Pujols Slogan "fer país" (Land machen) stand im Verein mit dem Konzept eines "moderaten Nationalismus", der alle in Katalonien lebenden Bürger als "Katalanen" betrachten und vertreten wollte. Unter seiner Ägide verbreiterte sich sowohl die finanzielle Basis der autonomiepolitischen Projekte als auch die Liste der legislativen wie exekutiven Kompetenzen, die auf die Autonomieregierung übergingen.
Zu Beginn der spanischen Demokratie sah es allerdings gar nicht danach aus. Unter Rücksicht auf zentralistische Kräfte in beiden Großparteien sowie von Franquo geprägte Militärs, die 1981 den Transformationsprozess rückgängig machen wollten, fielen Bundesverfassung und Autonomiestatut in puncto regionaler Selbstverwaltung sehr mager aus. Zwar gestand man allen Ethnien mit eigenständiger Sprache und Kultur – wie Basken, Galiziern und Katalanen – zu, "historische Nationalitäten" zu sein, doch lediglich dem Baskenland und Navarra wurden die fiskalische Oberhoheit gewährt. Katalonien stand mit allen restlichen Regionen unter dem direkten fiskal- und finanzpolitischen Zugriff Madrids.
Willen zum Föderalismus
Sprachpolitische Maßnahmen, wie etwa das erste katalanische Sprachengesetz von 1983, wurden von der spanischen Regierung bekämpft und konnten erst nach jahrelangem Rechtsstreit durchgesetzt werden. Letzte substanzielle Änderungen traten 2002 in Kraft und überließen der katalanischen "Generalitat" die Hoheit über einen Großteil der Steuern sowie die vollständige Verwaltung der Agenden Bildung, Gesundheit und Polizei.
Seit der Wende von 2004, als die Sozialdemokraten sowohl in der spanischen Zentralregierung als auch in der "Generalitat" an die Macht kamen, bekunden beide Seiten den Willen, den Föderalismus zu vertiefen.
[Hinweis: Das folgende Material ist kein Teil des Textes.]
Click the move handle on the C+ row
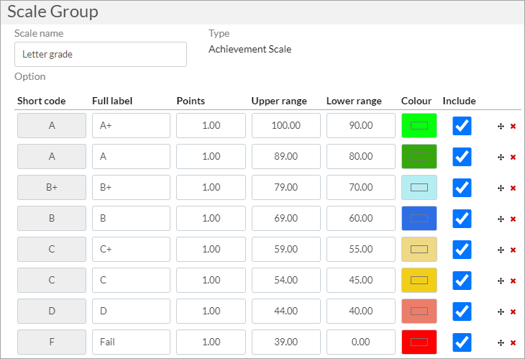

Diese für die Sozialdemokraten historische Kehrtwende in Sachen Föderalismus ist auch darauf zurückzuführen, dass sie in Katalonien lediglich mit Unterstützung der stark nationalistisch gesinnten katalanischen "Grünen" und "Republikaner" an die Macht kamen. Daher sind Forderungen, wie jene nach Referenden oder Katalan als einziger Amtssprache noch lange nicht vom Tisch.